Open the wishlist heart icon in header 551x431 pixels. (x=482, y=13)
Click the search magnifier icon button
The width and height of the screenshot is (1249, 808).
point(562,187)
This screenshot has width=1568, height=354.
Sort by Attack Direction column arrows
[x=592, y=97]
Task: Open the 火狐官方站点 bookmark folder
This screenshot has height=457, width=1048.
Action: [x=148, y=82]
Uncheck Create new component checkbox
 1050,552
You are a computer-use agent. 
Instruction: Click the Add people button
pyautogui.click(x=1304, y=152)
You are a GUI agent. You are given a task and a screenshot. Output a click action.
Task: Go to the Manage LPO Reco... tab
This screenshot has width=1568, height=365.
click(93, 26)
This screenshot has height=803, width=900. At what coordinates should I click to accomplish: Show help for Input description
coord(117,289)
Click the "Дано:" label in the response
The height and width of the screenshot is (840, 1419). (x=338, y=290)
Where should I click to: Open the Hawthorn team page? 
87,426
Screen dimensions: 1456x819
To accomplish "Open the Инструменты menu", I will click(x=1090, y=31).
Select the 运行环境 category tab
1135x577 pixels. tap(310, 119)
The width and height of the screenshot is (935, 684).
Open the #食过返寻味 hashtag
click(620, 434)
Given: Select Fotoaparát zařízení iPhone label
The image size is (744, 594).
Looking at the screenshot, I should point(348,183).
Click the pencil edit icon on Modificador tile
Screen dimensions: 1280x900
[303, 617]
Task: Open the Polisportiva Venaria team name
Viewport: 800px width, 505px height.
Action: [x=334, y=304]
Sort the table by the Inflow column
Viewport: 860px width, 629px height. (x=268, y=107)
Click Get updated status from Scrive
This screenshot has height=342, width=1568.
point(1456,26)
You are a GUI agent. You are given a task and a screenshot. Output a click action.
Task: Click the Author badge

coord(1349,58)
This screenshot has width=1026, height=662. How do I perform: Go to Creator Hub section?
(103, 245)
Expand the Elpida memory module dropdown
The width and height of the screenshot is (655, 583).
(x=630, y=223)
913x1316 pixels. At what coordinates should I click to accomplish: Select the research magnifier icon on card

***

**Brief**
Give the records above again, word for word.

**Answer section**
Open the wishlist heart icon in header 551x431 pixels. (x=482, y=13)
Click the search magnifier icon button
The width and height of the screenshot is (1249, 808).
point(562,187)
This screenshot has width=1568, height=354.
Sort by Attack Direction column arrows
[x=592, y=97]
Task: Open the 火狐官方站点 bookmark folder
This screenshot has height=457, width=1048.
Action: [x=148, y=82]
Uncheck Create new component checkbox
 1050,552
You are a computer-use agent. 
Instruction: Click the Add people button
pyautogui.click(x=1304, y=152)
You are a GUI agent. You are given a task and a screenshot. Output a click action.
Task: Go to the Manage LPO Reco... tab
This screenshot has width=1568, height=365.
click(93, 26)
This screenshot has height=803, width=900. At what coordinates should I click to accomplish: Show help for Input description
coord(117,289)
Click the "Дано:" label in the response
The height and width of the screenshot is (840, 1419). (x=338, y=290)
Where should I click to: Open the Hawthorn team page? 
87,426
Screen dimensions: 1456x819
To accomplish "Open the Инструменты menu", I will click(x=1090, y=31).
Select the 运行环境 category tab
1135x577 pixels. tap(310, 119)
The width and height of the screenshot is (935, 684).
Open the #食过返寻味 hashtag
click(620, 434)
Given: Select Fotoaparát zařízení iPhone label
The image size is (744, 594).
Looking at the screenshot, I should point(348,183).
Click the pencil edit icon on Modificador tile
Screen dimensions: 1280x900
[303, 617]
Task: Open the Polisportiva Venaria team name
Viewport: 800px width, 505px height.
Action: [x=334, y=304]
Sort the table by the Inflow column
Viewport: 860px width, 629px height. (x=268, y=107)
Click Get updated status from Scrive
This screenshot has height=342, width=1568.
point(1456,26)
You are a GUI agent. You are given a task and a screenshot. Output a click action.
Task: Click the Author badge

coord(1349,58)
This screenshot has width=1026, height=662. How do I perform: Go to Creator Hub section?
(103, 245)
Expand the Elpida memory module dropdown
The width and height of the screenshot is (655, 583).
(x=630, y=223)
913x1316 pixels. At what coordinates should I click to accomplish: Select the research magnifier icon on card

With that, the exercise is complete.